We set forth some of the evidence so that the claims of error that are made can be viewed in a more complete framework. There was evidence before the jury that appellant’s fingerprints and palm prints were found on stolen mail' that was recovered after the theft. Physical evidence connected to stolen mail was found in the apartment shared by him and a friend. A neighbor of Mrs. Coupe testified that he was alarmed and became suspicious when he saw a man, very closely resembling the appellant, in a brown Mercury Cougar, driving very slowly past Mrs. Coupe’s home and pointing to it. The man he described was accompanied by a woman who, in many respects, met the description of the woman who visited the bank and obtained the checks that were used for the fraud. When appellant was arrested he was in a brown Mercury Cougar.

Appellant claimed that he was in Los Angeles on the day of the Sacramento theft, that he had foresworn the criminal life for a career in music and, in addition, certain aspects of the Sacramento theft were performed in a haphazard way and were not up to his professional, cautious standards. These of course were fact issues for the jury to resolve and the jury chose not to believe the appellant.

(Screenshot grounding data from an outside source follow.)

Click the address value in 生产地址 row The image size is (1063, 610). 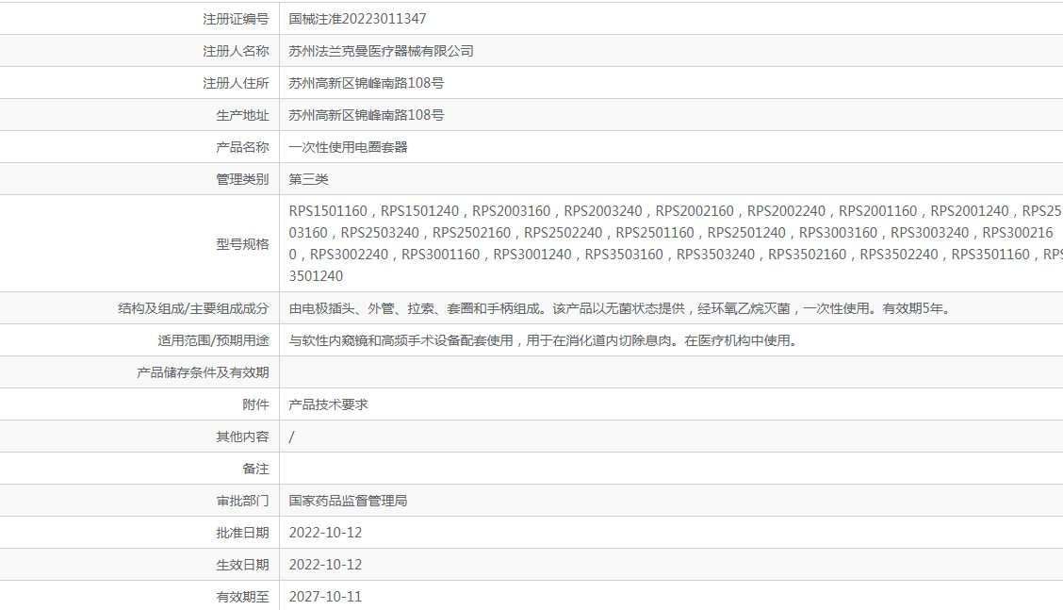[x=366, y=115]
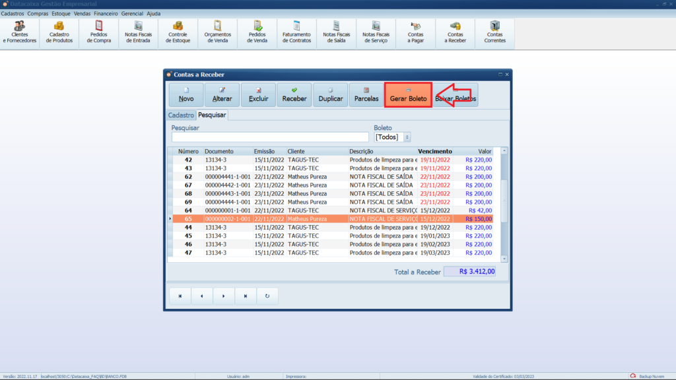Open the Gerencial menu
This screenshot has height=380, width=676.
(132, 13)
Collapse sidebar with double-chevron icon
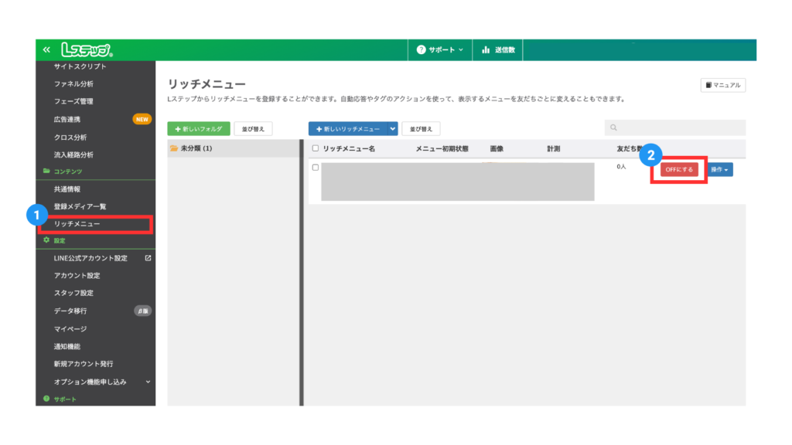Image resolution: width=792 pixels, height=445 pixels. tap(46, 50)
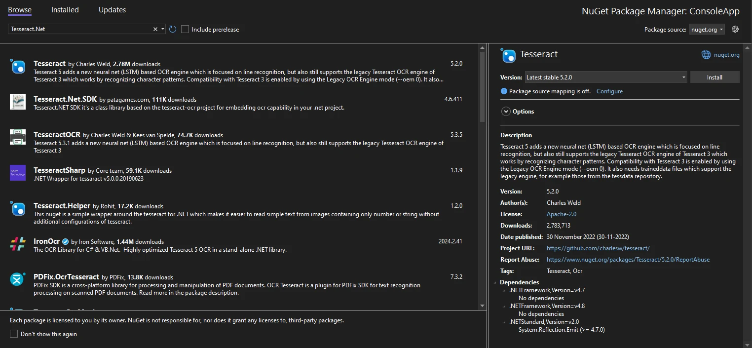Expand the Options section

(506, 112)
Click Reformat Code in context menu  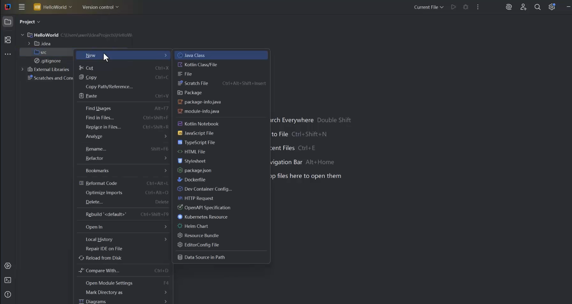tap(101, 183)
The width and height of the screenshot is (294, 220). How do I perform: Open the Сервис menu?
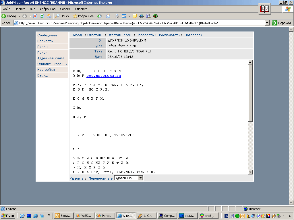point(65,9)
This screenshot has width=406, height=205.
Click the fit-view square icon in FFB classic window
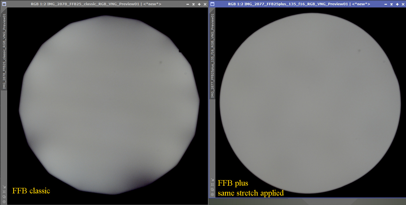pyautogui.click(x=4, y=192)
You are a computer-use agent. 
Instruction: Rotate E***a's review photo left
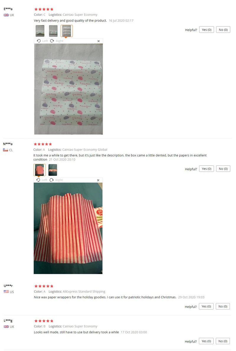pos(42,41)
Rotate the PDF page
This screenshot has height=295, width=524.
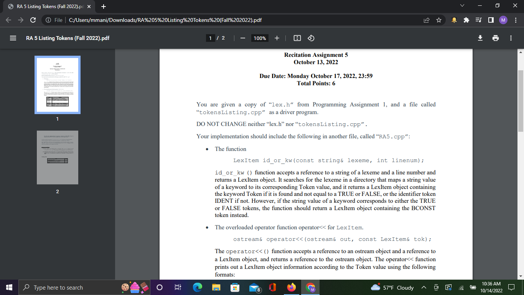pyautogui.click(x=311, y=38)
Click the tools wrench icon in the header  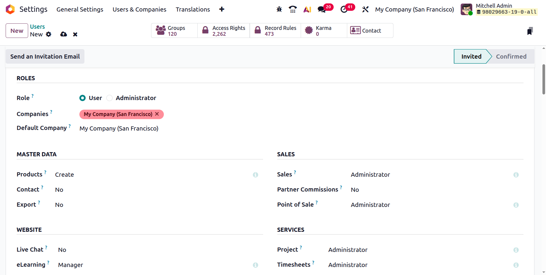365,9
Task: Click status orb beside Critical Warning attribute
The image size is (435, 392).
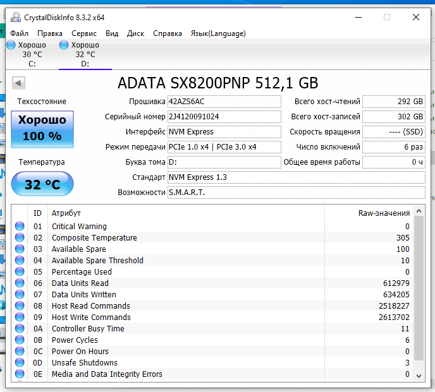Action: coord(20,227)
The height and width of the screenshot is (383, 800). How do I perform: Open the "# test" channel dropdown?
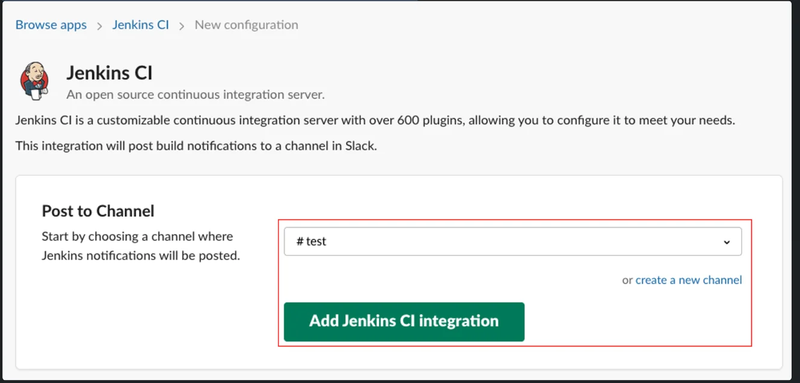tap(512, 241)
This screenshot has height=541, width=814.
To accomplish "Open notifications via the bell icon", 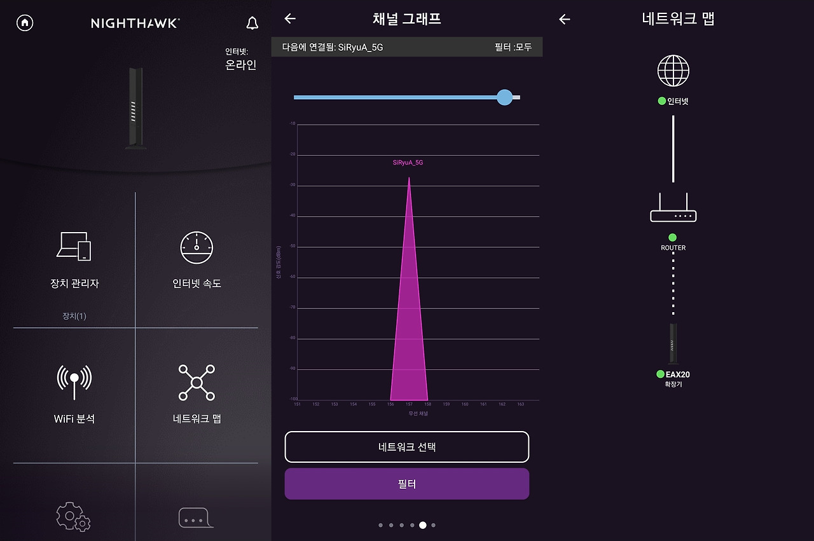I will [252, 22].
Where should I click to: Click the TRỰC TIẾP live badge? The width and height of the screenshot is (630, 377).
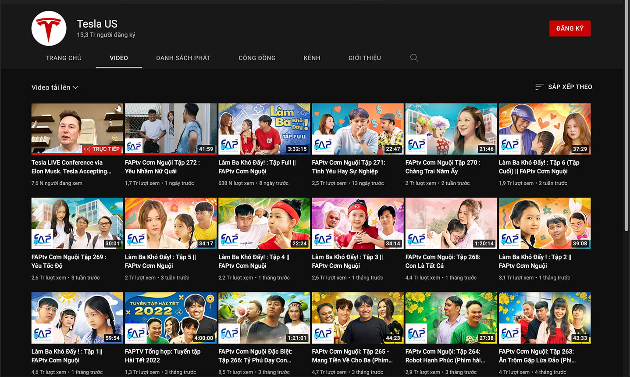click(x=102, y=149)
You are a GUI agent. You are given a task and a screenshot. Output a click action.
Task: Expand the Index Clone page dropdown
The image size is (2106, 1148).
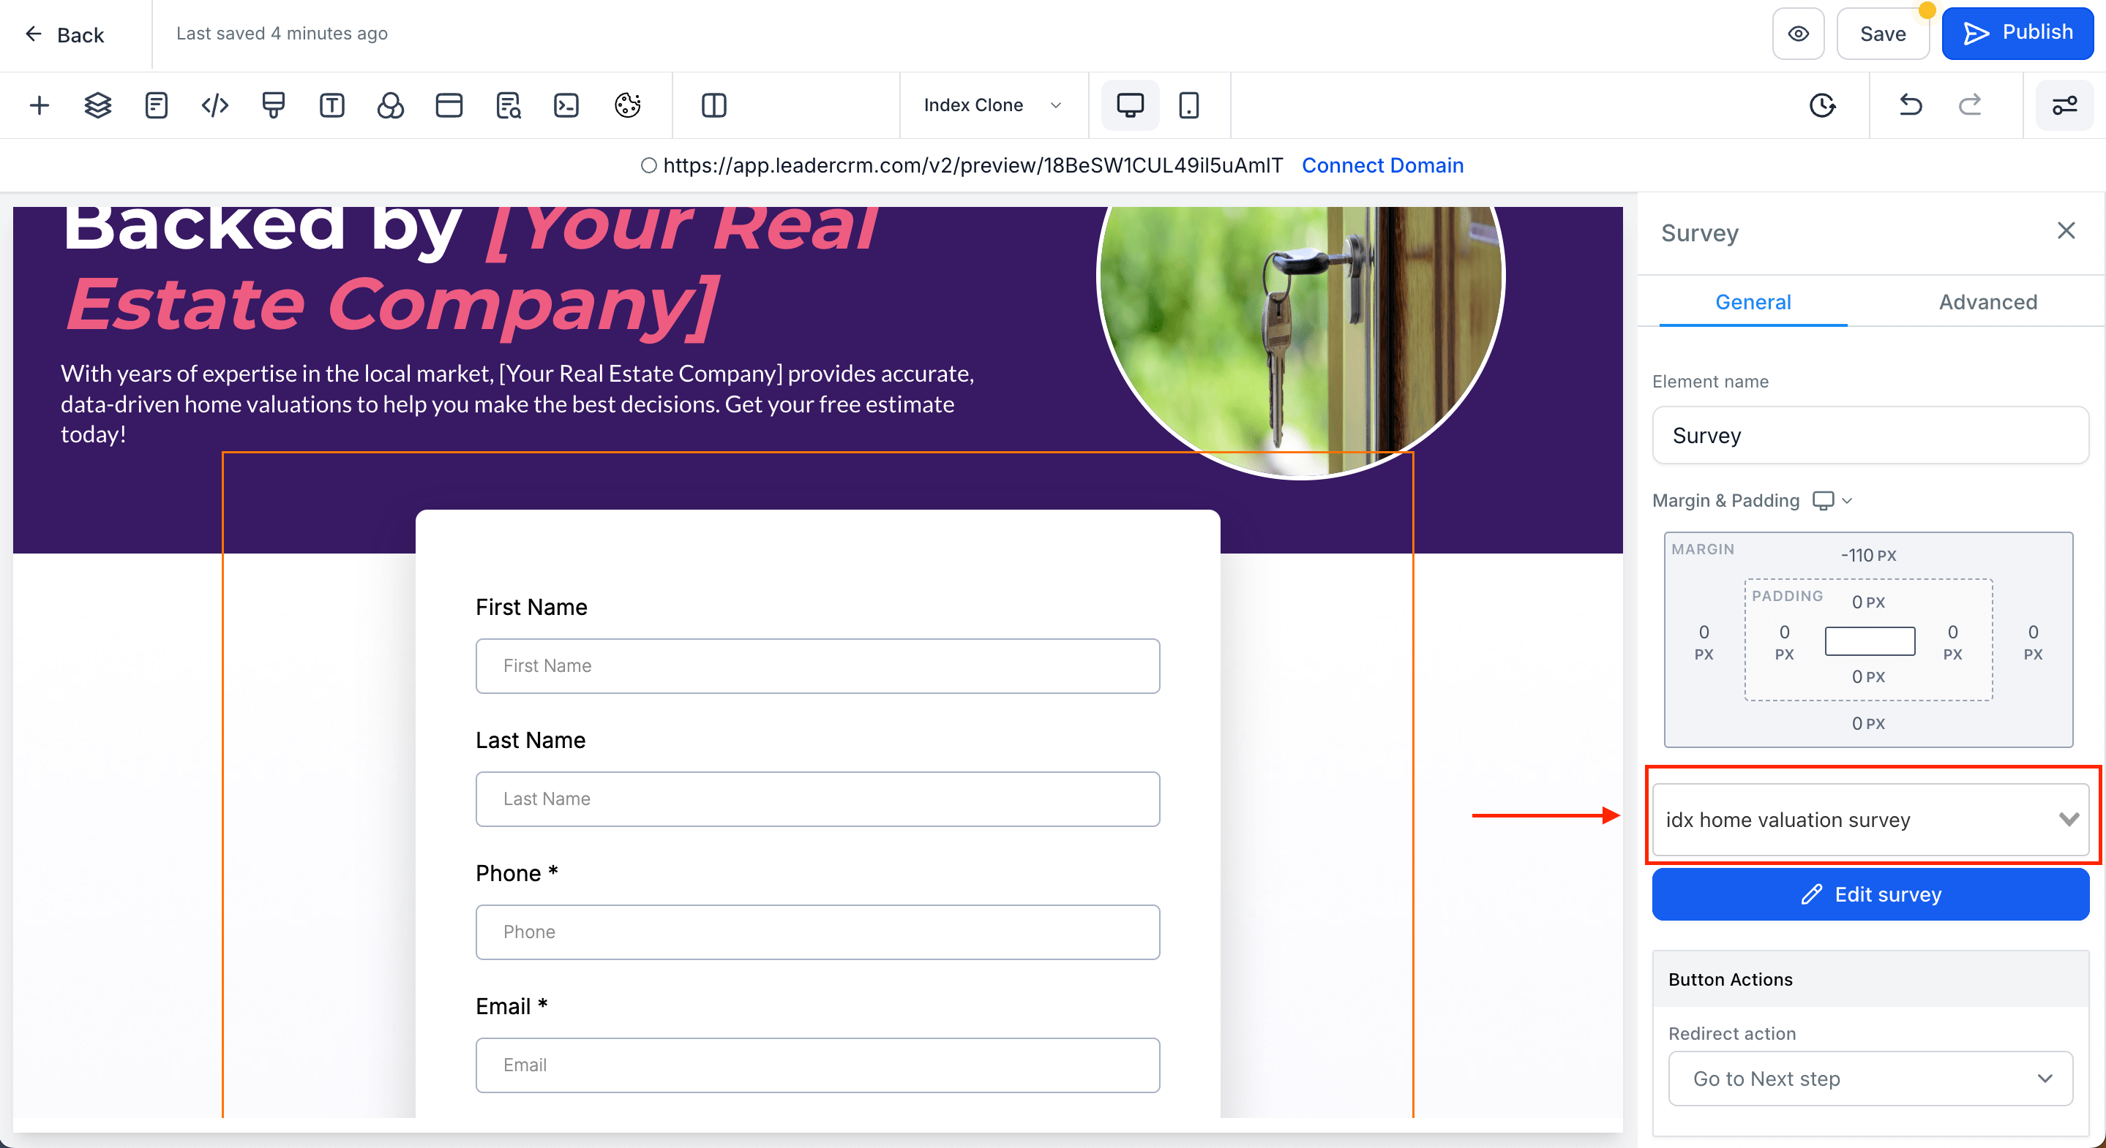[x=993, y=105]
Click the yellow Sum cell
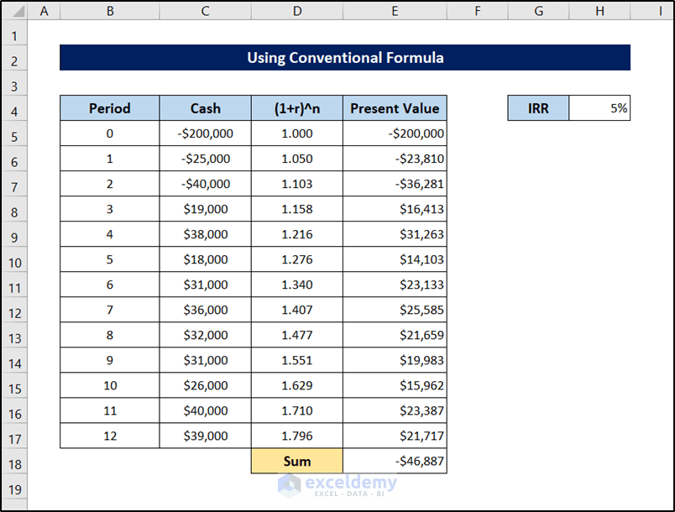 click(x=296, y=461)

Understandably, appellant does not claim insufficient evidence. He does claim that there was error in the admission, over his objection, of testimony of a postal inspector relating to admissions made by appellant twenty months earlier, in November 1971; when he was arrested in the Los Angeles area for theft from a mail truck. (He pleaded guilty in February 1972 and was thereafter incarcerated for six months.) It was brought out that after his arrest in 1971, and after being fully informed of his constitutional rights, appellant voluntarily confessed. Exhibiting good sportsmanship, appellant said “If you play, you have to pay” and then went on to tell the postal inspectors that he had stolen from mail trucks on an average of once a week — or about 52 times — during the year ending November 1971. The postal inspector testified that appellant describ-' ed his modus operandi in some detail. It included entry of unlocked mail trucks, or forced entry into locked ones, and the theft of mail which appellant would then use to conduct fraudulent banking transactions on the addressees’ bank accounts.

At his trial in 1973, appellant made no objection to this testimony on constitutional grounds and he made no contention that the postal inspector’s testimony was incorrect in any relevant respect. On the contrary, he took the witness stand and corroborated it, elaborating on his unique modus operandi of using the stolen mail for “bank schemes.”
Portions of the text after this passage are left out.